*Work required*. Reproduce every record exactly.

Stored records
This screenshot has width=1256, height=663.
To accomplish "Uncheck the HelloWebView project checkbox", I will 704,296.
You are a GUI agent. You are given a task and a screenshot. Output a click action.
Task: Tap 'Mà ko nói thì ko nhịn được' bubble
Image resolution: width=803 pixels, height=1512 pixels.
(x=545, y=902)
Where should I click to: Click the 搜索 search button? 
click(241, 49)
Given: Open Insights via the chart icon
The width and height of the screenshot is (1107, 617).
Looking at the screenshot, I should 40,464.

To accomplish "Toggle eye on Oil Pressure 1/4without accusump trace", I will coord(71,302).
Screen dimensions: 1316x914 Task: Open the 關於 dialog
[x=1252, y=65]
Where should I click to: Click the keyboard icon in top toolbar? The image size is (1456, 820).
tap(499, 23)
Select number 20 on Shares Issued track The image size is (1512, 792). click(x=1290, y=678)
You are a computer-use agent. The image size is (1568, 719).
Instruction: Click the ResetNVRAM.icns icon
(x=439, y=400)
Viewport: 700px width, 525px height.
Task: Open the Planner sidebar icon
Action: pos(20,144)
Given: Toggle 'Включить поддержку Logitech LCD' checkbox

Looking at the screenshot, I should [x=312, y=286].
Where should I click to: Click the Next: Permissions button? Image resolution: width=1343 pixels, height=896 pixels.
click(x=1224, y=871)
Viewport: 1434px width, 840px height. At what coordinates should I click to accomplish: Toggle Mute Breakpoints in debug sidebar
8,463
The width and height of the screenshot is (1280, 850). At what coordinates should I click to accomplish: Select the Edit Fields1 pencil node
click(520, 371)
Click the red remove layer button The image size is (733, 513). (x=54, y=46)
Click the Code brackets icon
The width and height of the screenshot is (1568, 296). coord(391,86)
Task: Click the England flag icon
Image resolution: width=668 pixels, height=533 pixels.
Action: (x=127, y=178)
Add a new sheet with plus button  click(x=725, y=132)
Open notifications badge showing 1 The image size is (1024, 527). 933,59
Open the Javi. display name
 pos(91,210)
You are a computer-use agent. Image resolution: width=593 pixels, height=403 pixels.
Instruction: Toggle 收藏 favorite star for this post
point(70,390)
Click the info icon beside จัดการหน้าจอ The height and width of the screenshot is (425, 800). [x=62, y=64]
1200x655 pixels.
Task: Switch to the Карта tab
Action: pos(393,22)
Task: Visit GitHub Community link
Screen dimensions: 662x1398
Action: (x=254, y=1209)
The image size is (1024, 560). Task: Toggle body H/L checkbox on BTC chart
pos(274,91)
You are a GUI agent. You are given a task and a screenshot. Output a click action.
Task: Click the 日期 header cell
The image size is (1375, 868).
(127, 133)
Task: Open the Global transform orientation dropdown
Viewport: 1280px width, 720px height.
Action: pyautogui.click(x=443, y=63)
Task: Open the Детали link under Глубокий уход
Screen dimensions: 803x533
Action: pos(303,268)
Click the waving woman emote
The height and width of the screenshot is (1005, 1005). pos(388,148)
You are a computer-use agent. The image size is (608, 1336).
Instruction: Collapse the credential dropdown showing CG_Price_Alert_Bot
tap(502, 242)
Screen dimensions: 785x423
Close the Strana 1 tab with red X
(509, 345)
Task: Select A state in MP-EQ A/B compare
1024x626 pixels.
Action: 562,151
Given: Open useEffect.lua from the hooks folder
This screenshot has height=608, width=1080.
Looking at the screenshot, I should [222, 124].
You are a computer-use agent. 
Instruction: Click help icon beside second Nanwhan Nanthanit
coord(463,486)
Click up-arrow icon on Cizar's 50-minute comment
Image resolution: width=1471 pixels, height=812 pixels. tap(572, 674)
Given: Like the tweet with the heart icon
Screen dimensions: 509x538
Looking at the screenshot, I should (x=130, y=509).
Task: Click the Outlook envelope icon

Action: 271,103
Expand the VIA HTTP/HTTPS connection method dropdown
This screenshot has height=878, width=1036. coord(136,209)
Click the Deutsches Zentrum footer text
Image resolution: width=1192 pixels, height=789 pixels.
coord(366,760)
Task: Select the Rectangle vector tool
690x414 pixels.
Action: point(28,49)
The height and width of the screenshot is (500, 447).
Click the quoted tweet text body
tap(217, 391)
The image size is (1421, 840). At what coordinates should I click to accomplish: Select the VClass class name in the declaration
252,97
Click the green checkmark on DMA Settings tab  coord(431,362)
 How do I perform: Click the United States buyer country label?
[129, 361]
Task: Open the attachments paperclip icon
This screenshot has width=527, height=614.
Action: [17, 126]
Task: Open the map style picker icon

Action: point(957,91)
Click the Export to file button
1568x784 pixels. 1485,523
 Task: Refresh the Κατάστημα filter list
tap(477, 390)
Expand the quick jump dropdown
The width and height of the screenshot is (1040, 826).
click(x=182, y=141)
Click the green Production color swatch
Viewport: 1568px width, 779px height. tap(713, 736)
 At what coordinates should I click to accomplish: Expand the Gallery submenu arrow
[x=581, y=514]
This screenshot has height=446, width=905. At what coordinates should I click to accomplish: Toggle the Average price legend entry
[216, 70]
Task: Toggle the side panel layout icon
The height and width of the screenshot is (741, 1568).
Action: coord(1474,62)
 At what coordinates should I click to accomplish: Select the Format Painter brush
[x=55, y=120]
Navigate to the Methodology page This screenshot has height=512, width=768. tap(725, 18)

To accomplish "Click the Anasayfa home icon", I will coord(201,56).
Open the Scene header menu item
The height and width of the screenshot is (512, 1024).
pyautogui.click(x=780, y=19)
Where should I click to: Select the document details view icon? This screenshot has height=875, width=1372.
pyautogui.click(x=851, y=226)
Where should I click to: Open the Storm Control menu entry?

*Answer section*.
This screenshot has width=1256, height=663.
To accomplish "Uncheck the HelloWebView project checkbox", I will 704,296.
You are a GUI agent. You are given a task and a screenshot. Output a click action.
Task: Tap 'Mà ko nói thì ko nhịn được' bubble
Image resolution: width=803 pixels, height=1512 pixels.
(x=545, y=902)
Where should I click to: Click the 搜索 search button? 
click(241, 49)
Given: Open Insights via the chart icon
The width and height of the screenshot is (1107, 617).
Looking at the screenshot, I should 40,464.

To accomplish "Toggle eye on Oil Pressure 1/4without accusump trace", I will coord(71,302).
Screen dimensions: 1316x914 Task: Open the 關於 dialog
[x=1252, y=65]
Where should I click to: Click the keyboard icon in top toolbar? The image size is (1456, 820).
tap(499, 23)
Select number 20 on Shares Issued track The image size is (1512, 792). click(x=1290, y=678)
You are a computer-use agent. The image size is (1568, 719).
Instruction: Click the ResetNVRAM.icns icon
(x=439, y=400)
Viewport: 700px width, 525px height.
Task: Open the Planner sidebar icon
Action: pos(20,144)
Given: Toggle 'Включить поддержку Logitech LCD' checkbox

Looking at the screenshot, I should [x=312, y=286].
Where should I click to: Click the Next: Permissions button? Image resolution: width=1343 pixels, height=896 pixels.
click(x=1224, y=871)
Viewport: 1434px width, 840px height. At what coordinates should I click to accomplish: Toggle Mute Breakpoints in debug sidebar
8,463
The width and height of the screenshot is (1280, 850). At what coordinates should I click to accomplish: Select the Edit Fields1 pencil node
click(520, 371)
Click the red remove layer button The image size is (733, 513). (x=54, y=46)
Click the Code brackets icon
The width and height of the screenshot is (1568, 296). coord(391,86)
Task: Click the England flag icon
Image resolution: width=668 pixels, height=533 pixels.
Action: (x=127, y=178)
Add a new sheet with plus button  click(x=725, y=132)
Open notifications badge showing 1 The image size is (1024, 527). 933,59
Open the Javi. display name
 pos(91,210)
You are a computer-use agent. Image resolution: width=593 pixels, height=403 pixels.
Instruction: Toggle 收藏 favorite star for this post
point(70,390)
Click the info icon beside จัดการหน้าจอ The height and width of the screenshot is (425, 800). [x=62, y=64]
1200x655 pixels.
Task: Switch to the Карта tab
Action: pos(393,22)
Task: Visit GitHub Community link
Screen dimensions: 662x1398
Action: (x=254, y=1209)
The image size is (1024, 560). Task: Toggle body H/L checkbox on BTC chart
pos(274,91)
You are a GUI agent. You are given a task and a screenshot. Output a click action.
Task: Click the 日期 header cell
The image size is (1375, 868).
(127, 133)
Task: Open the Global transform orientation dropdown
Viewport: 1280px width, 720px height.
Action: pyautogui.click(x=443, y=63)
Task: Open the Детали link under Глубокий уход
Screen dimensions: 803x533
Action: pos(303,268)
Click the waving woman emote
The height and width of the screenshot is (1005, 1005). pos(388,148)
You are a computer-use agent. The image size is (608, 1336).
Instruction: Collapse the credential dropdown showing CG_Price_Alert_Bot
tap(502, 242)
Screen dimensions: 785x423
Close the Strana 1 tab with red X
(509, 345)
Task: Select A state in MP-EQ A/B compare
1024x626 pixels.
Action: 562,151
Given: Open useEffect.lua from the hooks folder
This screenshot has height=608, width=1080.
Looking at the screenshot, I should [222, 124].
You are a computer-use agent. 
Instruction: Click help icon beside second Nanwhan Nanthanit
coord(463,486)
Click up-arrow icon on Cizar's 50-minute comment
Image resolution: width=1471 pixels, height=812 pixels. tap(572, 674)
Given: Like the tweet with the heart icon
Screen dimensions: 509x538
Looking at the screenshot, I should (x=130, y=509).
Task: Click the Outlook envelope icon

Action: 271,103
Expand the VIA HTTP/HTTPS connection method dropdown
This screenshot has height=878, width=1036. coord(136,209)
Click the Deutsches Zentrum footer text
Image resolution: width=1192 pixels, height=789 pixels.
coord(366,760)
Task: Select the Rectangle vector tool
690x414 pixels.
Action: point(28,49)
The height and width of the screenshot is (500, 447).
Click the quoted tweet text body
tap(217, 391)
The image size is (1421, 840). At what coordinates should I click to accomplish: Select the VClass class name in the declaration
252,97
Click the green checkmark on DMA Settings tab  coord(431,362)
 How do I perform: Click the United States buyer country label?
[129, 361]
Task: Open the attachments paperclip icon
This screenshot has width=527, height=614.
Action: [17, 126]
Task: Open the map style picker icon

Action: point(957,91)
Click the Export to file button
1568x784 pixels. 1485,523
 Task: Refresh the Κατάστημα filter list
tap(477, 390)
Expand the quick jump dropdown
The width and height of the screenshot is (1040, 826).
click(x=182, y=141)
Click the green Production color swatch
Viewport: 1568px width, 779px height. tap(713, 736)
 At what coordinates should I click to accomplish: Expand the Gallery submenu arrow
[x=581, y=514]
This screenshot has height=446, width=905. At what coordinates should I click to accomplish: Toggle the Average price legend entry
[216, 70]
Task: Toggle the side panel layout icon
The height and width of the screenshot is (741, 1568).
Action: coord(1474,62)
 At what coordinates should I click to accomplish: Select the Format Painter brush
[x=55, y=120]
Navigate to the Methodology page This screenshot has height=512, width=768. tap(725, 18)

To accomplish "Click the Anasayfa home icon", I will coord(201,56).
Open the Scene header menu item
The height and width of the screenshot is (512, 1024).
pyautogui.click(x=780, y=19)
Where should I click to: Select the document details view icon? This screenshot has height=875, width=1372.
pyautogui.click(x=851, y=226)
Where should I click to: Open the Storm Control menu entry?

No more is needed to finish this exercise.